*Directions*
Repeat each of these records exactly.

(Saved data entries)
· · ·

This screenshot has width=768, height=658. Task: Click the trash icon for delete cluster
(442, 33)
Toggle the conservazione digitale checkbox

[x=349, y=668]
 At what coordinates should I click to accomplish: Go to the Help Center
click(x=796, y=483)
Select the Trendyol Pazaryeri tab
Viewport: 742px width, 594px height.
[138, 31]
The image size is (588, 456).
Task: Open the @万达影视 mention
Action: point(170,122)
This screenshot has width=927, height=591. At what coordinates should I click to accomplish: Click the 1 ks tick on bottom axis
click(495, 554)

· · ·

*Task result*
This screenshot has width=768, height=658. Task: Click the trash icon for delete cluster
(442, 33)
Toggle the conservazione digitale checkbox

[x=349, y=668]
 At what coordinates should I click to accomplish: Go to the Help Center
click(x=796, y=483)
Select the Trendyol Pazaryeri tab
Viewport: 742px width, 594px height.
[138, 31]
The image size is (588, 456).
Task: Open the @万达影视 mention
Action: point(170,122)
This screenshot has width=927, height=591. At what coordinates should I click to accomplish: Click the 1 ks tick on bottom axis
click(495, 554)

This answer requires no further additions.